Como dicen las propias Escrituras, aquel árbol del que Dios prohibió comer el
fruto, era la fuente del conocimiento, el árbol del bien y del mal, y en 1977,
cuando en España llevábamos ya cuatro décadas hambrientos, agobiados, contando
los mismos chistes y sin comernos una rosca, llega un señor con cara de pobre y
se come una manzana sin inmutarse, sin aspavientos, sin exageraciones, sin el
menor indicio de provocación sexual. Una manzana que, evidentemente,
simbolizaba otra cosa. Vaya usted a saber cuál.
Thank you for
watching
Con una manzana
monda y lironda y varias décadas de adelanto, Tony Leblanc profetizó ARCO y el
arte conceptual; profetizó a Mariano y sus performances de chichinabo;
profetizó a Felipe leyendo en el periódico los desaguisados de su propio
gobierno; profetizó a Aznar comiéndose las armas de destrucción masiva, mire
usté; profetizó a Fernández Díaz condecorando a una Virgen de madera; profetizó
los ERES andaluces, las comisiones por las mascarillas defectuosas, las
comisiones de investigación que no investigan una mierda; profetizó a Zapatero,
a Cospedal, a Matas, a Barrionuevo, a Guerra y a su hermano, a Rato tocando la
campana, a Bárcenas y sus cuadernos de contabilidad, a Abascal haciendo la mili
con veinte años de retraso, al rey Juan Carlos en bragas y a España entera en
pelotas.
Pudo hacer todo eso
porque se dedicaba al humor blanco, no a la crónica política ni a la crítica
social, de manera que aquellas películas tontorronas de los cincuenta y los
sesenta no sólo sorteaban impunemente la censura sino que iban pintando los
episodios nacionales del franquismo con una fidelidad impensable en los
documentales del NODO y los diarios lameculos del régimen.
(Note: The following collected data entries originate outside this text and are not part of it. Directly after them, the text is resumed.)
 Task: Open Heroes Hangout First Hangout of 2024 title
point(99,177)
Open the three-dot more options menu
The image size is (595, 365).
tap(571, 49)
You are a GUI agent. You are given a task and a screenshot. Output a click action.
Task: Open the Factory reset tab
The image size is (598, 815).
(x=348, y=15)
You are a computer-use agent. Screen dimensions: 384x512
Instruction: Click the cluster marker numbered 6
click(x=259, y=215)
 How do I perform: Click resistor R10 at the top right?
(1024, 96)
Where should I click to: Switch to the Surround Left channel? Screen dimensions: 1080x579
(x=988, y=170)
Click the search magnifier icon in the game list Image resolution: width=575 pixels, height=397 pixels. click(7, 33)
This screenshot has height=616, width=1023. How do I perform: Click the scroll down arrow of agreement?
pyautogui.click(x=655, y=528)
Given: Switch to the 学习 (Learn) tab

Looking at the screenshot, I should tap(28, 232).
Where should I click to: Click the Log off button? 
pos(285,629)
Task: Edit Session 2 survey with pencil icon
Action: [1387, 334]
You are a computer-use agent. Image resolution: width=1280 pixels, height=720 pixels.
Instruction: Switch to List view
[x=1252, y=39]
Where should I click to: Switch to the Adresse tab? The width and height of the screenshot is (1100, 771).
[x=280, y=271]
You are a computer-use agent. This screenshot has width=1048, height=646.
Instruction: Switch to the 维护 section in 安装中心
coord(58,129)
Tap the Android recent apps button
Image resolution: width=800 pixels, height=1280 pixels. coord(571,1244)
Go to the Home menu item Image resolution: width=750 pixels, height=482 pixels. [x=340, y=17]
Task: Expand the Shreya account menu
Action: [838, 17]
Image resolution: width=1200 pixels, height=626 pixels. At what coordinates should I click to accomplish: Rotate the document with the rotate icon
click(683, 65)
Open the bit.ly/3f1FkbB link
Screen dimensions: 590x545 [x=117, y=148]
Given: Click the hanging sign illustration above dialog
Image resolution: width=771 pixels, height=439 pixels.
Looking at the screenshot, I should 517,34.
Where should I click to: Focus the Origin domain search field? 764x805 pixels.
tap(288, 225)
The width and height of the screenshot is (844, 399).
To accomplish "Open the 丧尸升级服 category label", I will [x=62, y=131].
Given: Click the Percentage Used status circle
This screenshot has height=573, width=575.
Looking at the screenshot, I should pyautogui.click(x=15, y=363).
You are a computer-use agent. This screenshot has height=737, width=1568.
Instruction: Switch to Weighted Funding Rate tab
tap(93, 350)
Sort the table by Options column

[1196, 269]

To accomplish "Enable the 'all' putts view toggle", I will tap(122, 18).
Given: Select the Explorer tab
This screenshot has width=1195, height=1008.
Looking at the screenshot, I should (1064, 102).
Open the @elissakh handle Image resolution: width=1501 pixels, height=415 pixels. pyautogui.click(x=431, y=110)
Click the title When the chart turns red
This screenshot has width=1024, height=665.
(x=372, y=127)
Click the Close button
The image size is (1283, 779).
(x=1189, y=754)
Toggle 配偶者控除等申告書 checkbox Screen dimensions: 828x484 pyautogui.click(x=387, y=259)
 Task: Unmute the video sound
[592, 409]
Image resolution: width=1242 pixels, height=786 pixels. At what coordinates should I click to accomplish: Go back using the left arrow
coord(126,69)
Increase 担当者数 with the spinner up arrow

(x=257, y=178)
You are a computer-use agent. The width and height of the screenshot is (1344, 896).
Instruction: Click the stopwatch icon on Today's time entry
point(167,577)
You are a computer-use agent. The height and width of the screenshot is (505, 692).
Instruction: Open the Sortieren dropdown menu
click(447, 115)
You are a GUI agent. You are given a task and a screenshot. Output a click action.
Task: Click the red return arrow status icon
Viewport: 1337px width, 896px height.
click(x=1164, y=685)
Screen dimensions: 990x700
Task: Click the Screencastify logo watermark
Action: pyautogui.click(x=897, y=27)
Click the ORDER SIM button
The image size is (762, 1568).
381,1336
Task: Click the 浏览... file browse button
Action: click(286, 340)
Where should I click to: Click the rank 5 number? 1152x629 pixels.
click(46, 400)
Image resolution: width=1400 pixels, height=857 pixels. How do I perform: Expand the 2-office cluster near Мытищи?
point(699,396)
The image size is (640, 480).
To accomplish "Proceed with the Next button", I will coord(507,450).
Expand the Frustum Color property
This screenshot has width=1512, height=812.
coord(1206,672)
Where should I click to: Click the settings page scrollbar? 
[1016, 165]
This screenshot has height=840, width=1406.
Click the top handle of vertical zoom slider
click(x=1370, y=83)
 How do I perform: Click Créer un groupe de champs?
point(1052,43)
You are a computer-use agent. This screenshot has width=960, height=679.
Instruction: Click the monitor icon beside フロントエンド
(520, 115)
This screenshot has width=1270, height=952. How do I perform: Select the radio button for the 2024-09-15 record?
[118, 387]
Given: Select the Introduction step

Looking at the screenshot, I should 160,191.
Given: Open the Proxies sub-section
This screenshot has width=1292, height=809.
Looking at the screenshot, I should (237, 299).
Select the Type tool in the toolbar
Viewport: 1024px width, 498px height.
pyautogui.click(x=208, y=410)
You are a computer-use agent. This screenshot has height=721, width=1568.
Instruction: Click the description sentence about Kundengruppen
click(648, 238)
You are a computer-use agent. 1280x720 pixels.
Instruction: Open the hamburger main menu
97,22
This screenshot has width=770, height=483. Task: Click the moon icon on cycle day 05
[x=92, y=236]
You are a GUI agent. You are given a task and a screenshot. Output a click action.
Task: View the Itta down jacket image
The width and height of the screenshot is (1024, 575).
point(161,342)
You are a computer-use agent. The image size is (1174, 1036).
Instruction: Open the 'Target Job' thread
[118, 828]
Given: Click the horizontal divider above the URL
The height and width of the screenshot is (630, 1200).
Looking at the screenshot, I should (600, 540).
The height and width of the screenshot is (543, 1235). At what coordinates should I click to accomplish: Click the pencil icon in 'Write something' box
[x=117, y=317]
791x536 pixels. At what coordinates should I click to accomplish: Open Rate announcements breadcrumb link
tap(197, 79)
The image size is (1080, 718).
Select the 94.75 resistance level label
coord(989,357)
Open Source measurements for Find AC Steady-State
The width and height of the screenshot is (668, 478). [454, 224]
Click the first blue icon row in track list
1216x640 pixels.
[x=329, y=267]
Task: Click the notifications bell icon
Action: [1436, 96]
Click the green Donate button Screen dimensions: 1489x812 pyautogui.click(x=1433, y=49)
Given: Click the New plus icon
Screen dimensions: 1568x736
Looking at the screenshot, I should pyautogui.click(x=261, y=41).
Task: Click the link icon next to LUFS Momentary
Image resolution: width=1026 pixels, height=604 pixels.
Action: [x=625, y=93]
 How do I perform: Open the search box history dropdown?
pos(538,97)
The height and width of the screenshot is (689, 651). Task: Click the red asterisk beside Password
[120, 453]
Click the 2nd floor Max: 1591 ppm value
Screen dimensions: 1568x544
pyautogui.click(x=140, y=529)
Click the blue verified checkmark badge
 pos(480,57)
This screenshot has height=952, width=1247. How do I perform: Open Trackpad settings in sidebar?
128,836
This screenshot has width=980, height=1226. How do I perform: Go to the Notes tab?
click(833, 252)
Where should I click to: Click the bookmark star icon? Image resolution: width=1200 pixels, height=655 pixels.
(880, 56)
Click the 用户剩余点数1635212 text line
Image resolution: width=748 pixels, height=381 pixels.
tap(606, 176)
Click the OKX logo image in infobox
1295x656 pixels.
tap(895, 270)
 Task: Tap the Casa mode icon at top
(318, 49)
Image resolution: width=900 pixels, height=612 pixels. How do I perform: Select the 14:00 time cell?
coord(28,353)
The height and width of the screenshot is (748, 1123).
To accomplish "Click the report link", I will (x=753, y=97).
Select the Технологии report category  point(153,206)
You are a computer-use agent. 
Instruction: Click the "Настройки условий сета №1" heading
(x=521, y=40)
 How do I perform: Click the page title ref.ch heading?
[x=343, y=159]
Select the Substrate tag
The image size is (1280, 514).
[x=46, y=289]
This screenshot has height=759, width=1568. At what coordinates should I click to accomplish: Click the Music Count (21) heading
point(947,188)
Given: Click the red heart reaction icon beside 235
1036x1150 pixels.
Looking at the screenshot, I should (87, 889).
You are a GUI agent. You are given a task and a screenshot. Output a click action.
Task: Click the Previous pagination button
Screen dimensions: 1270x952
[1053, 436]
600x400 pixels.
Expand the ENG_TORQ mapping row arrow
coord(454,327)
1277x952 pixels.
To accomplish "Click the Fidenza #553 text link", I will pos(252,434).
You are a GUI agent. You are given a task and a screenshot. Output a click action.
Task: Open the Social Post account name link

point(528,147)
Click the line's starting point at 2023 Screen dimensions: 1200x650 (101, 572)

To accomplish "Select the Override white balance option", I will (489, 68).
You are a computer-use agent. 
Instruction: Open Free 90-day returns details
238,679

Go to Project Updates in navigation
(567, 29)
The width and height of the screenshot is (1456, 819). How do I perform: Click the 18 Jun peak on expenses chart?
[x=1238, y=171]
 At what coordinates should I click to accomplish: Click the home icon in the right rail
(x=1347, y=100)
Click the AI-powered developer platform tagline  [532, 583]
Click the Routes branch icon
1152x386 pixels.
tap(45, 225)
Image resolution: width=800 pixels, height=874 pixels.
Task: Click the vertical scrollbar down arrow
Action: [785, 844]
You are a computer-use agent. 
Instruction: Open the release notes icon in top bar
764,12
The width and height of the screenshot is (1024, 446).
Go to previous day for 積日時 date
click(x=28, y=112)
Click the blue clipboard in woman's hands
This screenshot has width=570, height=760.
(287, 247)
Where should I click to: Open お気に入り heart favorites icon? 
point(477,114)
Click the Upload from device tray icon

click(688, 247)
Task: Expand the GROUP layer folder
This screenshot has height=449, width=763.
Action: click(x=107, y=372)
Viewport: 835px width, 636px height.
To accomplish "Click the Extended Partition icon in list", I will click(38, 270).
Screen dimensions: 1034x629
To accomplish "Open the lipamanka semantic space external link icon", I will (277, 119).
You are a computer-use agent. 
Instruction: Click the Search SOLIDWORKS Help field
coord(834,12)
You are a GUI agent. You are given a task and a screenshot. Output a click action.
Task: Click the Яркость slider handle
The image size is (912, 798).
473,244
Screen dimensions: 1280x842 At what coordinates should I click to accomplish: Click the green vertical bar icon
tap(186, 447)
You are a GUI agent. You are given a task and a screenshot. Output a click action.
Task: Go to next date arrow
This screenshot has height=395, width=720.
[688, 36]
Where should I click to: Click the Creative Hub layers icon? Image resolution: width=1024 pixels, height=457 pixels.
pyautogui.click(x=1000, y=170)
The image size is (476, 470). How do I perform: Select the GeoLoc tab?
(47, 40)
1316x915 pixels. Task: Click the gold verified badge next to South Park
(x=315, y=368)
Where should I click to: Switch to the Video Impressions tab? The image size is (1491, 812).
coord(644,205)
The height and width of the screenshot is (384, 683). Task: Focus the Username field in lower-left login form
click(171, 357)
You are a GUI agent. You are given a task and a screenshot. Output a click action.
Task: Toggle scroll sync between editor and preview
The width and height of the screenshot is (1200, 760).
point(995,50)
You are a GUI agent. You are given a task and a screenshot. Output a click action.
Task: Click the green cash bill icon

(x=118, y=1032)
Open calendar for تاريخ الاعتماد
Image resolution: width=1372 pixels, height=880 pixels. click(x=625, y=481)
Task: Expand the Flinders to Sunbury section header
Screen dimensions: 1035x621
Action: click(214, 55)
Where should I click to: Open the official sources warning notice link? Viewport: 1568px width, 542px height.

Este era un país de
sinvergüenzas dando el timo de la estampita; un país de muertos de hambre
intentando amañar un combate de boxeo; un país de pringados condenados a ver el
fútbol en el bar y de mujeres sin más destino que el matrimonio; un país
construido a mayor gloria del toreo donde unos desgraciados intentan lanzar un
cohete a la Luna y el astronauta aterriza en el desierto de Almería en mitad de
un spagueti western.
Al final, cuando
hacía muchos años que había dejado el cine y también el teatro por culpa de un
accidente de coche, Santiago Segura lo rescató del olvido para que participase
en otro retrato imperecedero de la España eterna, Torrente, el brazo tonto de
la ley, una película que tuvo varias secuelas en la ficción y en la realidad,
con Roldán, Villarejo, el CNI y unos cuantos ministros del Interior que salían
calcados del celuloide. Tony Leblanc siempre contó que había nacido -hace justo
cien años- en el Museo del Prado, concretamente en la sala de tapices de Goya,
aunque probablemente era una invención suya: forzosamente tenía que haber
nacido junto a los Caprichos o a los Fusilamientos del 3 de mayo para redondear
el asunto.
Fue botones,
ascensorista, portero de fútbol, boxeador -campeón de Castilla del peso ligero-
y luego actor, guionista, productor, escritor y hasta compositor de canciones
que tarareaba de oído, antes de que un músico profesional las pasara a limpio
en la partitura. Tuvo éxitos y fracasos, estrellatos y eclipses, aunque nunca
actuó en una película mítica, tal vez porque no era uno de esos actores
magistrales como Fernando Rey o Paco Rabal, tampoco uno de esos cómicos
todoterreno que, al estilo de López Vázquez o Alfredo Landa, los ponías en una
tragedia y te arrancaban las lágrimas. En su caso, la tragedia siempre estaba
detrás, agazapada en una posguerra interminable en la que se vivía a salto de
mata y de la que se escondió debajo de un peluquín. No era fácil saber cuando
hablaba en serio, menos aún en aquel momento estelar en que no podía hablar
porque tenía la boca llena, masticando una manzana que era, entre otras muchas
cosas, la simple y puñetera libertad.